What you are asked to do
Everything before the line containing "Task: Click the Last 5 column header" is to be left out; repeat that line and all lines after it exactly, to the end of the data.

* * *

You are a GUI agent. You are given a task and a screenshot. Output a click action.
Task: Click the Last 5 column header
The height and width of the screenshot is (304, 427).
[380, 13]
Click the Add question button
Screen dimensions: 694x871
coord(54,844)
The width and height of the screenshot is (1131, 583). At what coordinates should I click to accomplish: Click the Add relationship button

* * *

Result of the exercise
Task: Click the Last 5 column header
The height and width of the screenshot is (304, 427).
[380, 13]
Click the Add question button
Screen dimensions: 694x871
coord(54,844)
The width and height of the screenshot is (1131, 583). At what coordinates should I click to accomplish: Click the Add relationship button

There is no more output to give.